Regional rail, also known as local trains and stopping trains, are passenger rail services that operate between towns and cities.  These trains operate with more stops over shorter distances than inter-city rail, but fewer stops and faster service than commuter rail.  Regional rail services operate beyond the limits of urban areas, and either connect similarly-sized smaller cities and towns, or cities and surrounding towns, outside or at the outer rim of a suburban belt.

Regional rail normally operates with an even service load throughout the day, although slightly increased services may be provided during rush-hour.  The service is less oriented around bringing commuters to the urban centers, although this may generate part of the traffic on some systems.  Other regional rail services operate between two large urban areas but make many intermediate stops.

In North America, "regional rail" is not recognized as a service classification between "commuter rail" and "inter-city rail"; heavy rail and light rail systems that offer bidirectional all-day service and connections between suburbs and edge cities, rather than merely transporting workers to a central business district, are considered "commuter rail".

Characteristics

The main difference between regional rail and commuter rail is that the latter is focused on moving people between where they live and where they work on a daily basis. Regional rail operates outside major cities. Unlike inter-city, it stops at most or all stations. It provides a service between smaller communities along the line, and also connections with long-distance services. Regional rail typically operates throughout the day but often at low frequency (once per hour or only a few times a day), whereas commuter rail provides a high-frequency service within a conurbation.

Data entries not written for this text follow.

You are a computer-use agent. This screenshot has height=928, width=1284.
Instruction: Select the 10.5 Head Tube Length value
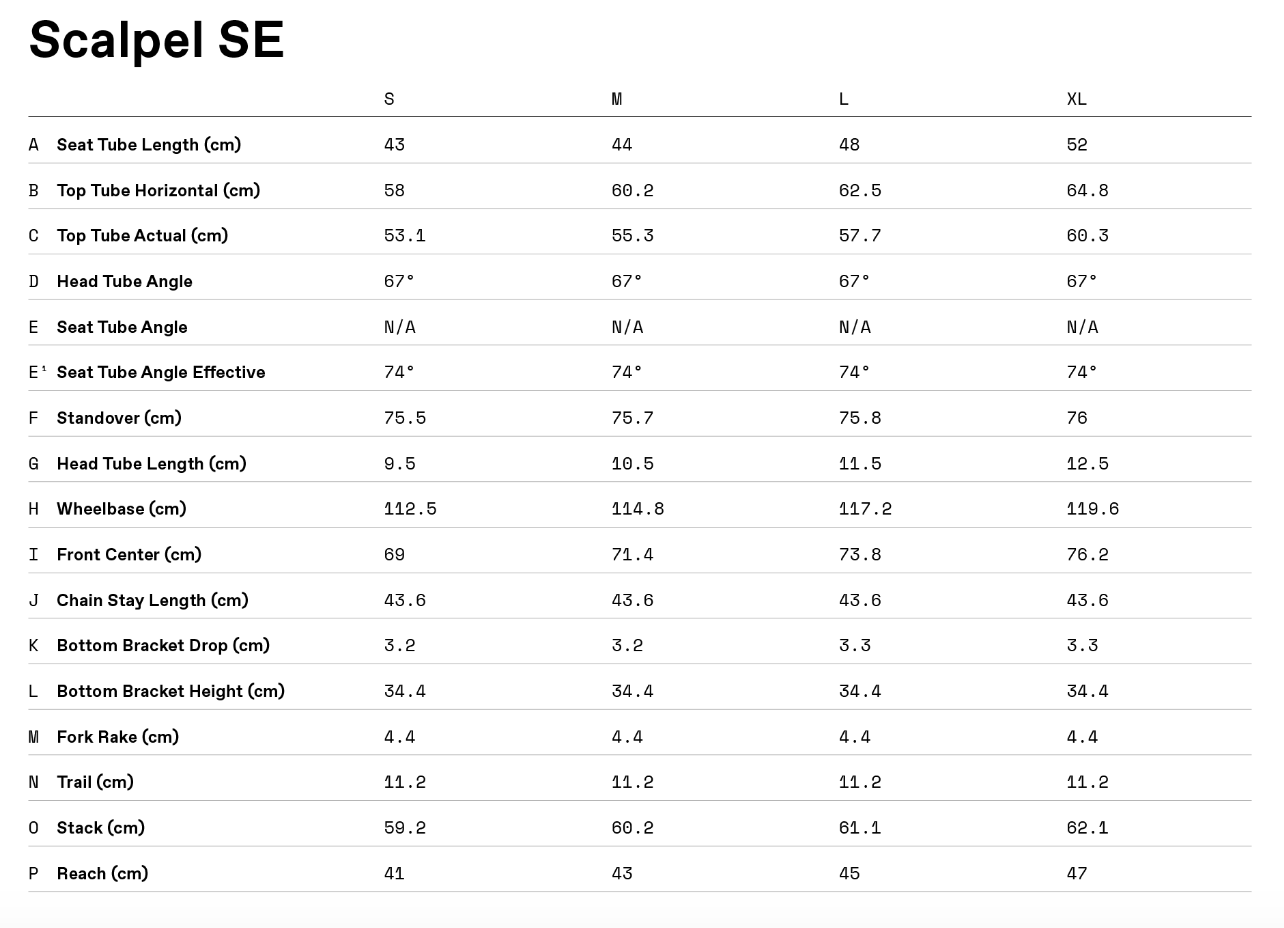coord(633,464)
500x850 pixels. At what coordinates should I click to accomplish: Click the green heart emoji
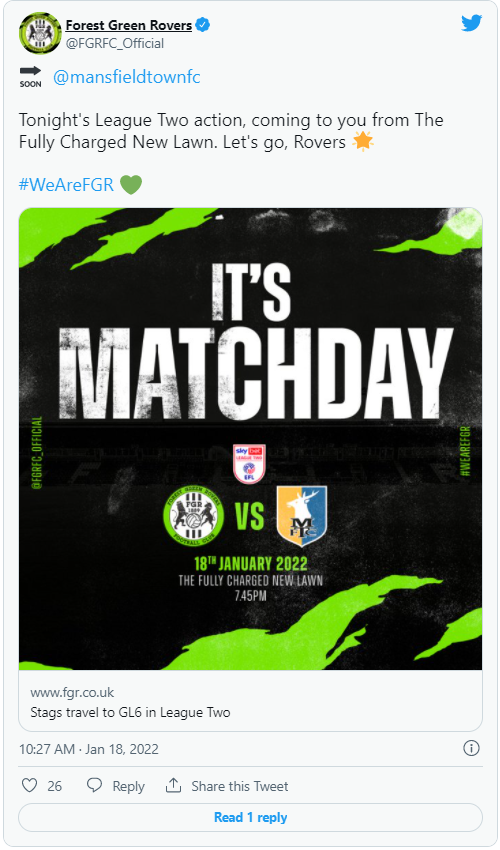(x=131, y=184)
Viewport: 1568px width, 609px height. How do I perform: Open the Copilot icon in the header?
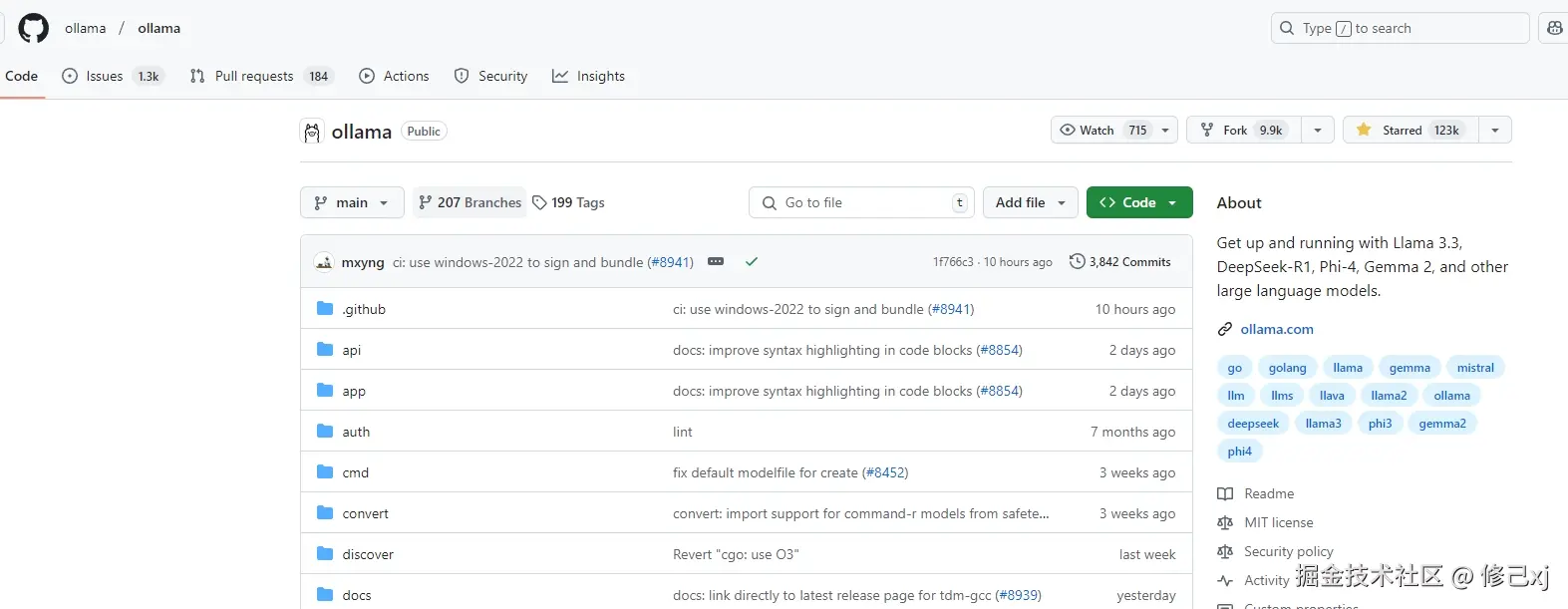1554,28
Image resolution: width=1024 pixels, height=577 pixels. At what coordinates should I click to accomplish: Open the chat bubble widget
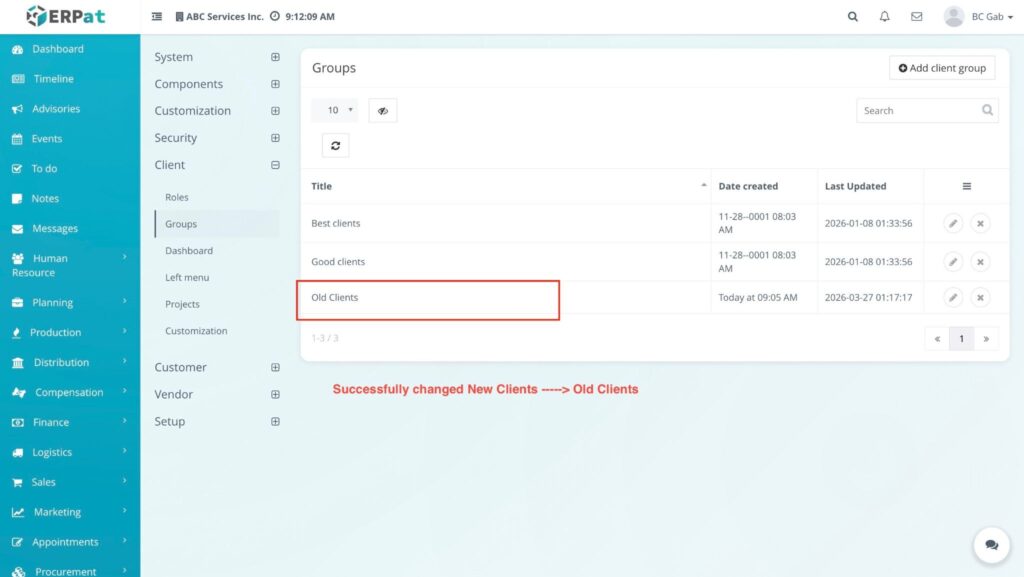pos(991,545)
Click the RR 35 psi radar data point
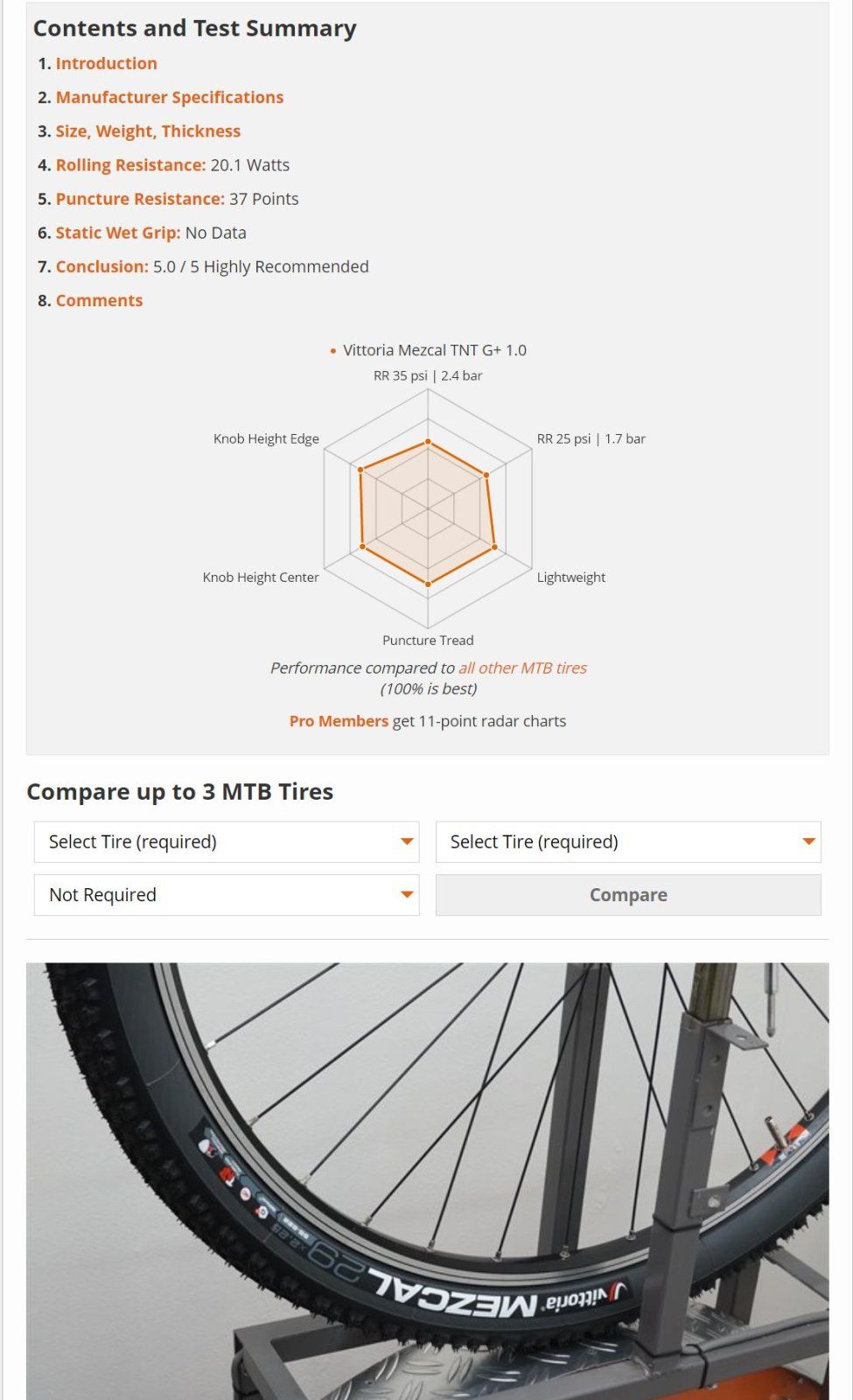This screenshot has height=1400, width=853. click(x=428, y=443)
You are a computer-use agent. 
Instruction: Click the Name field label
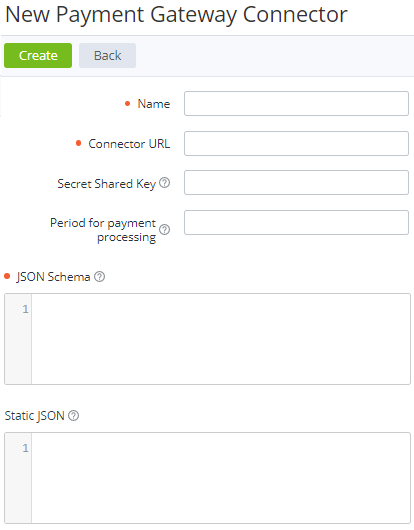tap(154, 104)
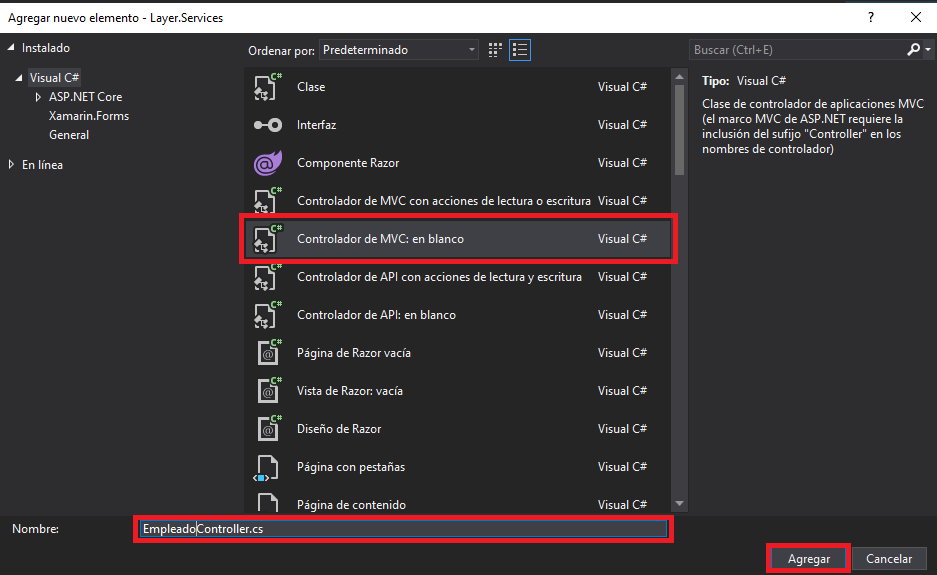The image size is (937, 575).
Task: Select Xamarin.Forms category
Action: click(88, 116)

Regional rail services are much less likely to be profitable than inter-city (mainly because many passengers use monthly passes giving a lower price per ride, and that lower average speed gives less distance, meaning less ticket revenue per hour of operation) and hence require government subsidy. This is justified on social or environmental grounds, and because regional rail services often act as feeders for more profitable inter-city lines.

Since their invention, the distinction between regional and long-distance rail has also commonly been the use of multiple-unit propulsion, with longer-distance trains tending to be locomotive-hauled, although the development of trains such as the British Rail Class 390 and V/Line VLocity has blurred this distinction. Shorter regional rail services still usually be operated exclusively by multiple units where they exist, which have a shorter range and operate at lower average speeds than services on inter-city rail networks. Not using a locomotive also provides greater passenger capacity in the commuter role at peak periods. There are trains that are something in between regional and inter-city, like the Oresundtrain (between Copenhagen and three cities in Sweden over 3 hours away) with stopping pattern like a regional train and pass prices attracting work commuters.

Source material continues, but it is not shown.